TEXTE DU DOCUMENT:
-----
Une armée de métier n’est bonne qu’à la condition d’être soumise à un entraînement incessant. Les légions romaines, sous les Empereurs, offrent le type le plus parfait d’une armée de métier. Elles étaient invincibles. Mais aussi, elles promenaient constamment à travers l’Europe leurs enseignes victorieuses. Il est inutile de rappeler ce qu’étaient les vieux soldats du premier Empire, auxquels le repos était inconnu. Sous le deuxième Empire, on eut de magnifiques armées, composées presque exclusivement de vieux soldats, tels que les donnait la loi de 1832 avec le remplacement et la substitution. La loi sur l’exonération, votée en 1855 en augmenta le nombre ; sur un effectif de 400 000 hommes, on compta un moment 260 000 rengagés ; le contingent annuel réellement incorporé s’était abaissé à 30 000 hommes. Ce sont ces armées-là qui firent les guerres de Grimée, d’Italie, du Mexique, les expéditions de Chine et de Syrie. Elles étaient ainsi tenues en haleine, et, quand la guerre de 1870 éclata, nous avions une armée excellente à laquelle il ne manquait précisément que le nombre, et peut-être un meilleur commandement. Aujourd’hui, l’état de paix est l’état normal et le restera sans doute longtemps encore. Une armée de vieux soldats, condamnée à l’oisiveté, n’ayant même pas pour s’occuper l’instruction à donner aux recrues, — car dans une armée de ce genre le nombre des incorporations annuelles serait forcément limité, — s’engourdirait dans les casernes, perdrait ses qualités, et se transformerait en une armée de piliers de cantine.
-----
EXERCICE COURT A: Modifiez les entrées allant de la ligne qui contient « The image size is (1280, 800). » jusqu’à la ligne qui contient « This screenshot has height=1080, width=1920. », celle-ci comprise : remplacez « light green » par « dark blue » sans rien changer d’autre, puis redonnez ces lignes.
Les entrées ci-après n’ont aucun rapport avec le texte.
-----
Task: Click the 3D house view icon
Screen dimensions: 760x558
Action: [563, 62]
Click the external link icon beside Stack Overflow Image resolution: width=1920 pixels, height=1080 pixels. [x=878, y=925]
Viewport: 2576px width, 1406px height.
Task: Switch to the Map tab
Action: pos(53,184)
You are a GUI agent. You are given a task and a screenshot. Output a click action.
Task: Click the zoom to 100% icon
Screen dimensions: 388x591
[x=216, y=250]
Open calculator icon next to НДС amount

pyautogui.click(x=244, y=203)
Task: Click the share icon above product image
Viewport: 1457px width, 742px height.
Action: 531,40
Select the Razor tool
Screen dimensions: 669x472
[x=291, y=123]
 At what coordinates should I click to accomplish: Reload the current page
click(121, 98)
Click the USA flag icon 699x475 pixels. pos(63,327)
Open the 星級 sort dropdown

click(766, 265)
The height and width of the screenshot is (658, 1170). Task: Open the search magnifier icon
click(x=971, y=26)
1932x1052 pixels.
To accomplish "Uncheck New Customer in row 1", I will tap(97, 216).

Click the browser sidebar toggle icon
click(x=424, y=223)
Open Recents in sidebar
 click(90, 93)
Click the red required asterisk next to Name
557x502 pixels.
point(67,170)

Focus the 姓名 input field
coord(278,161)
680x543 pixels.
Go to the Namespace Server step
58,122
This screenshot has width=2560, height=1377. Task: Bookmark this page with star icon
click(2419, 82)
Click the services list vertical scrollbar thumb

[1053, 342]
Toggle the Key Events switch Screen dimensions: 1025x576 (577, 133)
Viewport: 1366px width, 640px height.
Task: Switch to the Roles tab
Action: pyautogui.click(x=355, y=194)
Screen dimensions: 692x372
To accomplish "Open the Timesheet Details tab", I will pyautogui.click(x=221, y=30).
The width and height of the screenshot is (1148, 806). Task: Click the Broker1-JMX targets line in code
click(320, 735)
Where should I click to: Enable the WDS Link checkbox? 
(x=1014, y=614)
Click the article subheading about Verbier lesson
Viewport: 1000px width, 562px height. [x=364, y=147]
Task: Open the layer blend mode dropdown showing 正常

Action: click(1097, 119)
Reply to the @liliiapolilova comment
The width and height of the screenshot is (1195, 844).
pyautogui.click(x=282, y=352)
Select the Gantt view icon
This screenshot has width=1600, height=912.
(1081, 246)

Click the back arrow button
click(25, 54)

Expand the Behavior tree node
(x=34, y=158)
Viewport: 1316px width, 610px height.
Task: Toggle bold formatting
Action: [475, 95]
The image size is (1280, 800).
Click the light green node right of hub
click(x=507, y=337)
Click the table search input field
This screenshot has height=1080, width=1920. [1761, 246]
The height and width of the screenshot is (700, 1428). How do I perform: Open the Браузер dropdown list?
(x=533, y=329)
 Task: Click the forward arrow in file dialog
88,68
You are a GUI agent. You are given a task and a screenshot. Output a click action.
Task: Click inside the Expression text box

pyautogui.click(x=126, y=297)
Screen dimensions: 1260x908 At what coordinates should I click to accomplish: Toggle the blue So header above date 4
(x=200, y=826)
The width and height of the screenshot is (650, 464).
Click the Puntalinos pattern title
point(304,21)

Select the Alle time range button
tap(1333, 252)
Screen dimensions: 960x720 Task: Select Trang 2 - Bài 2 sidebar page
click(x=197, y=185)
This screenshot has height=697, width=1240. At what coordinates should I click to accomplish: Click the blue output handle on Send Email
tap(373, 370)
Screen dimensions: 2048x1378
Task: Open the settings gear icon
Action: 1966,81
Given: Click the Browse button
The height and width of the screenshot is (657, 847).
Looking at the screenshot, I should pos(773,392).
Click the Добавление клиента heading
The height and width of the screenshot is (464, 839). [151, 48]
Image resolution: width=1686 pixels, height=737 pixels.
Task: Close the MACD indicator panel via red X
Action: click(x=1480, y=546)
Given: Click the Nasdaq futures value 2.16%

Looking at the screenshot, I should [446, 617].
-----
EXERCICE COURT B: Dites si chacune de ces affirmations concorde avec le texte sur l’armée de métier, en répondant par oui ou par non et en citant les mots décisifs du texte. (i) La loi sur l’exonération a été votée en 1855. (ii) Sur un effectif de 400 000 hommes, on compta un moment 300 000 rengagés. (iii) D’après le texte, l’état de guerre est aujourd’hui l’état normal.

RÉSULTAT ATTENDU A:
The image size is (1280, 800).
Click the dark blue node right of hub
click(x=507, y=337)
Click the table search input field
This screenshot has height=1080, width=1920. [1761, 246]

RÉSULTAT ATTENDU B:
(i) Oui : « La loi sur l’exonération, votée en 1855 en augmenta le nombre ».
(ii) Non : « sur un effectif de 400 000 hommes, on compta un moment 260 000 rengagés ».
(iii) Non : « Aujourd’hui, l’état de paix est l’état normal ».